> _WHAT IS NEEDED_
Among the records below, find the line with "313x332 pixels." and the line with "This screenshot has width=559, height=306.". Set down both and every line between, exactly and with no pictures, but nothing else.

<<<<

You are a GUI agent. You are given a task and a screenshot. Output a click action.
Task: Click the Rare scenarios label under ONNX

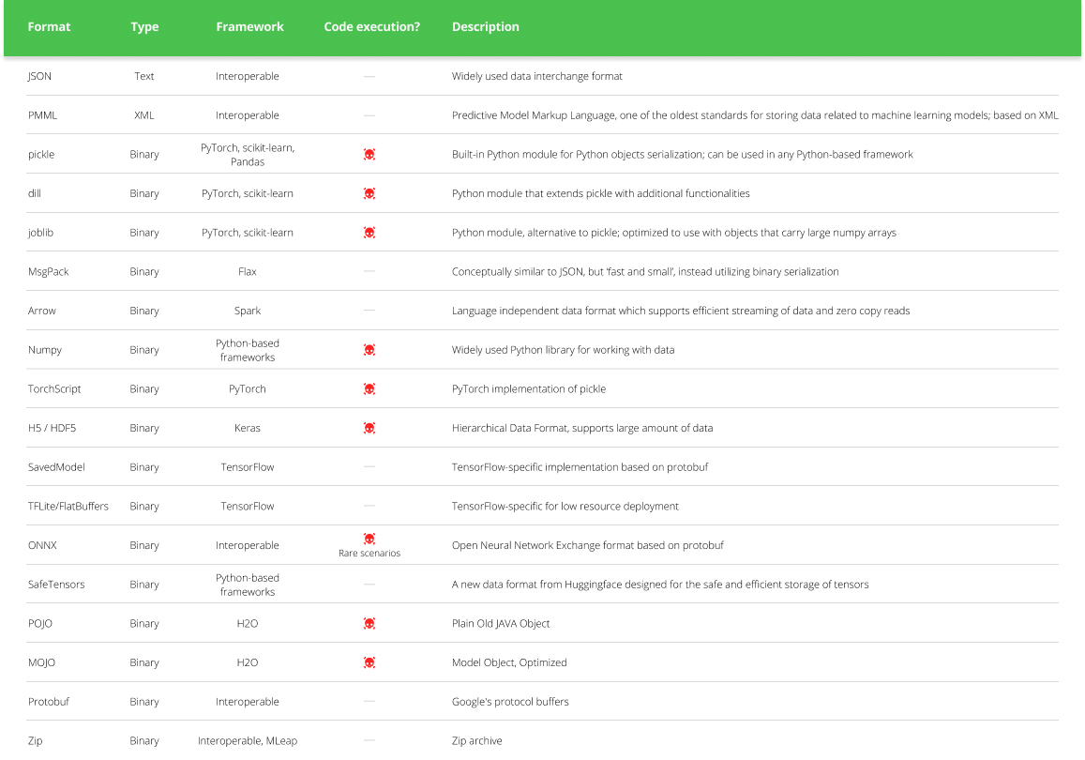pyautogui.click(x=369, y=552)
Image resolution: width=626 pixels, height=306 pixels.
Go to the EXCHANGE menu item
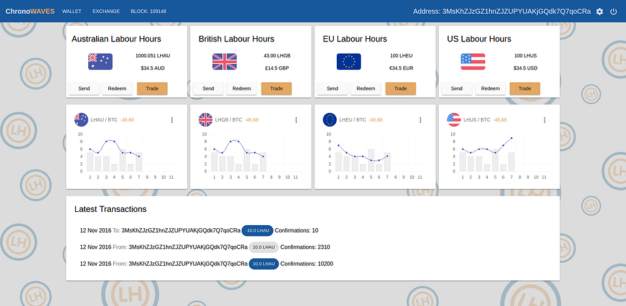[x=106, y=11]
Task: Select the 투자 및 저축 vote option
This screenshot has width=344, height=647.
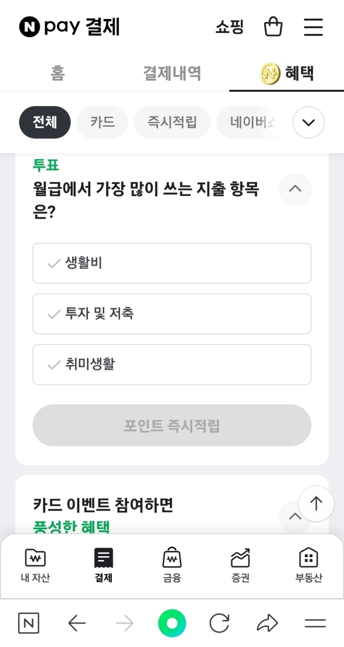Action: (x=172, y=314)
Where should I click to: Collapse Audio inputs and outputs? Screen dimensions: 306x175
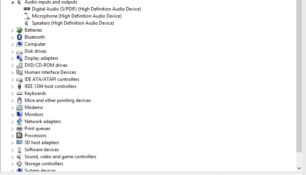pyautogui.click(x=12, y=2)
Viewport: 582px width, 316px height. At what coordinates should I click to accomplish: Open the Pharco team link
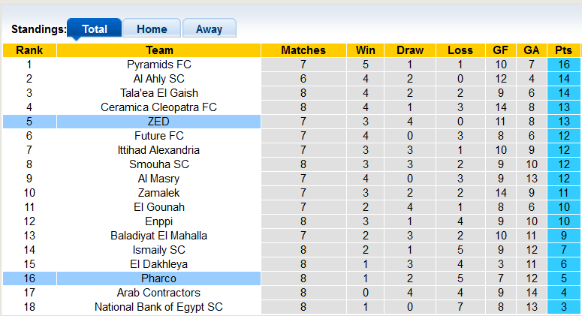pyautogui.click(x=159, y=278)
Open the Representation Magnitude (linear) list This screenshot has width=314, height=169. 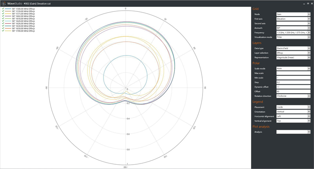293,57
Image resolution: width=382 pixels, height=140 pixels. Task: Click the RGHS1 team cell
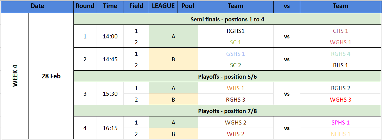click(235, 31)
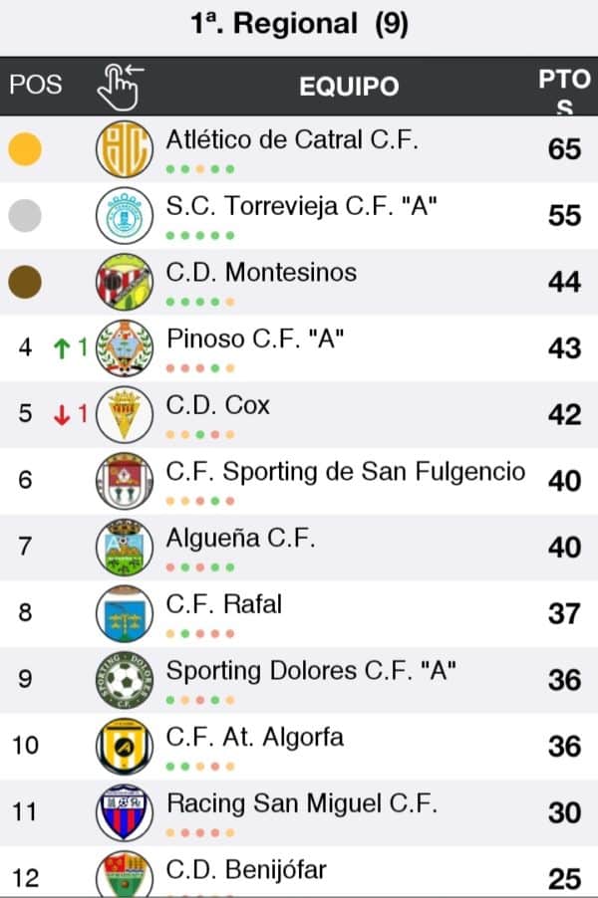
Task: Open the Algueña C.F. team name
Action: pyautogui.click(x=240, y=538)
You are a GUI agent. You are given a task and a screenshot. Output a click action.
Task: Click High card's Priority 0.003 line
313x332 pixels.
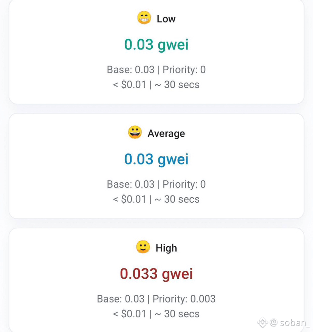(x=157, y=299)
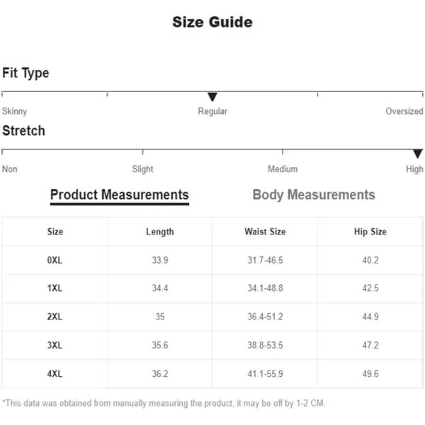The image size is (425, 425).
Task: Click the Length column header
Action: click(x=160, y=232)
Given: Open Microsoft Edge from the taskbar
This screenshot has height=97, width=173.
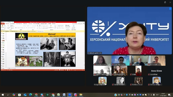Looking at the screenshot, I should point(31,95).
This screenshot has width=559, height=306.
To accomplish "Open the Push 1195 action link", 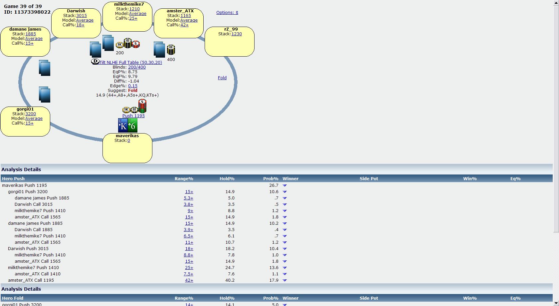I will click(133, 116).
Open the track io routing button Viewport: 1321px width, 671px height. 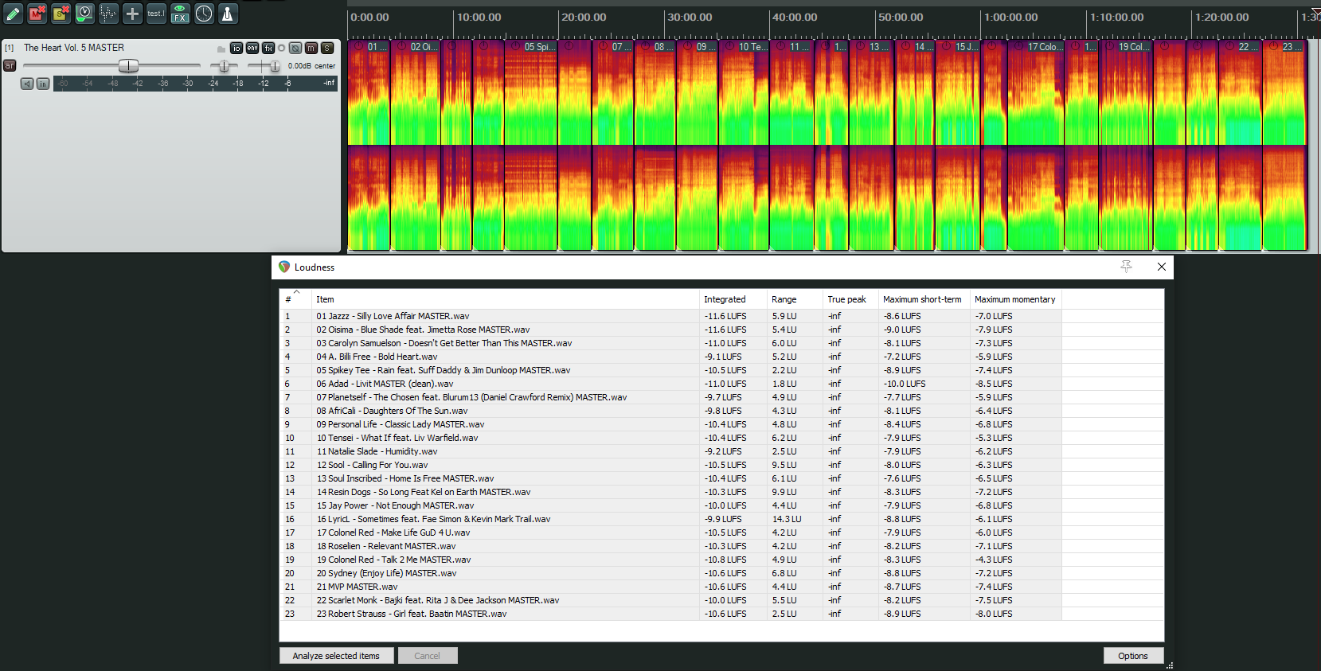(x=236, y=49)
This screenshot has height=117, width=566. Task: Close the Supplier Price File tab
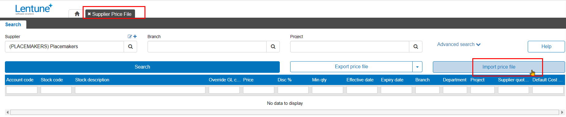click(x=89, y=14)
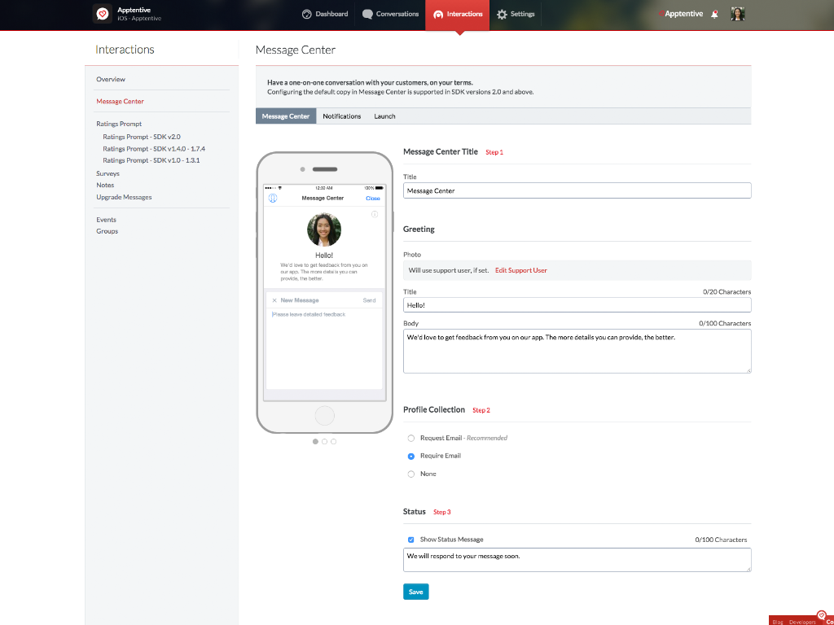This screenshot has height=625, width=834.
Task: Select the Request Email radio option
Action: point(411,438)
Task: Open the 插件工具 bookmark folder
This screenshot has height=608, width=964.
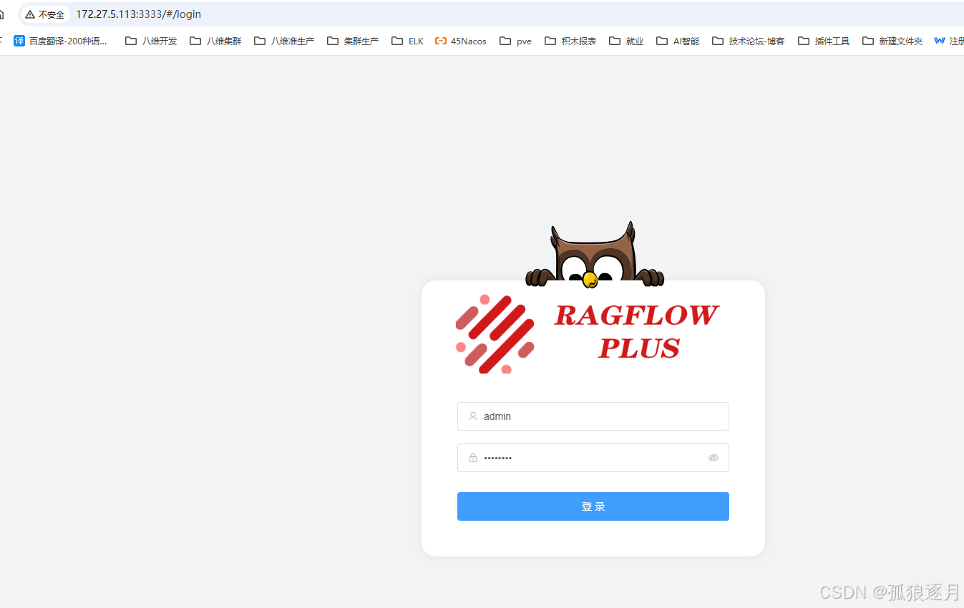Action: point(823,41)
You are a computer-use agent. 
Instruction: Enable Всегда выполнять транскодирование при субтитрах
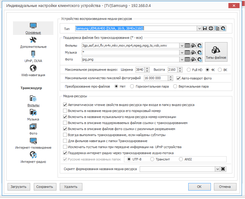pyautogui.click(x=65, y=135)
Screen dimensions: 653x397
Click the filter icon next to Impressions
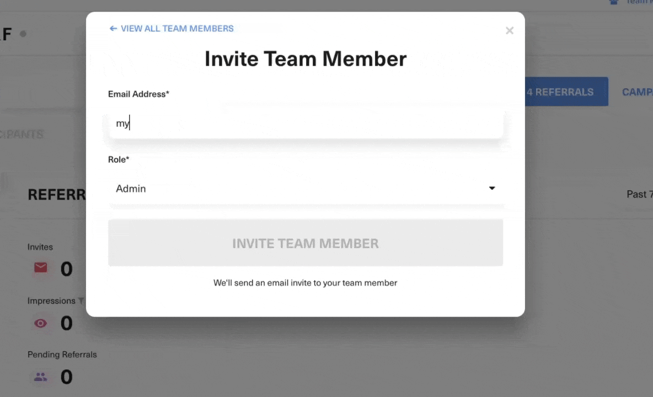(81, 301)
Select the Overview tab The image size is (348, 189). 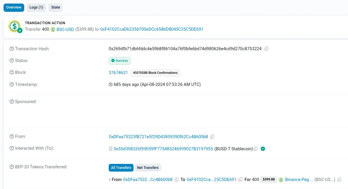[x=14, y=7]
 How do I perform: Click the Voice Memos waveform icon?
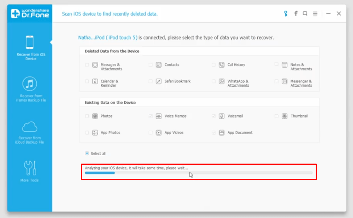pyautogui.click(x=158, y=116)
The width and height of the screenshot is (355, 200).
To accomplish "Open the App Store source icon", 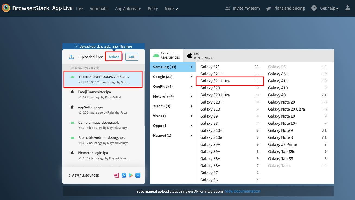I will point(124,175).
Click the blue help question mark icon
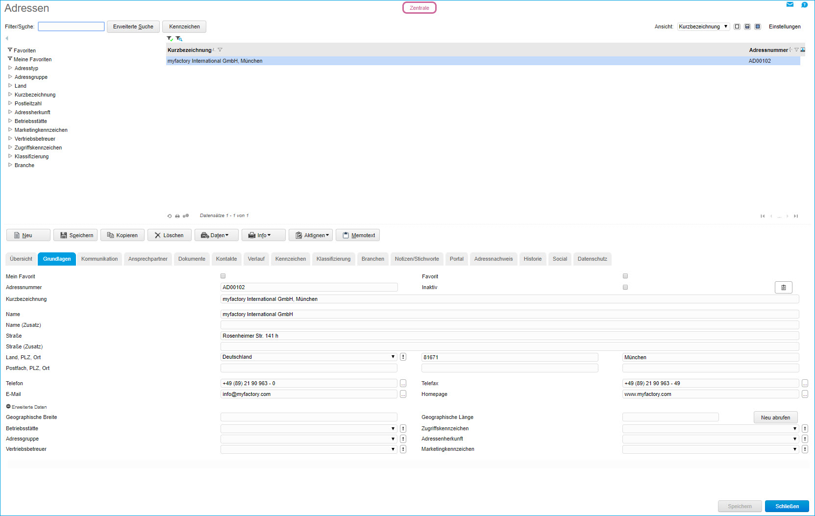This screenshot has height=516, width=815. point(804,4)
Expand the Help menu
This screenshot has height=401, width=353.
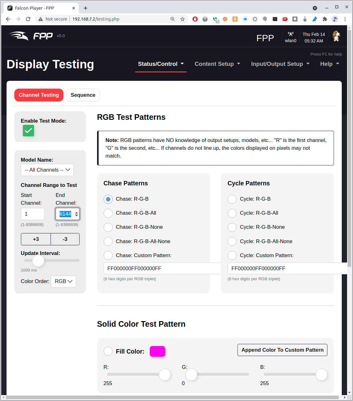329,64
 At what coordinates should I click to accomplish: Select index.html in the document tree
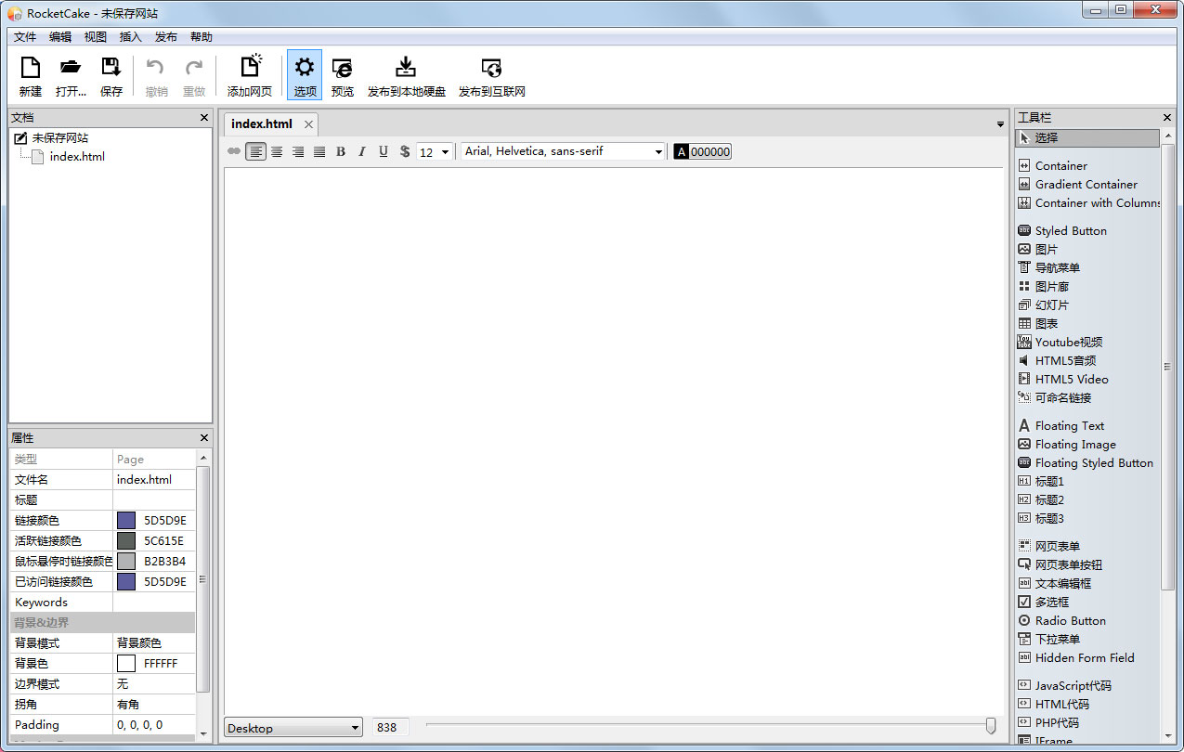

>>>>

> _RESULT_
313x332 pixels.
(x=157, y=299)
The image size is (425, 425).
Task: Click the Length column header
Action: click(x=160, y=232)
Given: Open Microsoft Edge from the taskbar
This screenshot has height=97, width=173.
Looking at the screenshot, I should point(31,95).
This screenshot has width=559, height=306.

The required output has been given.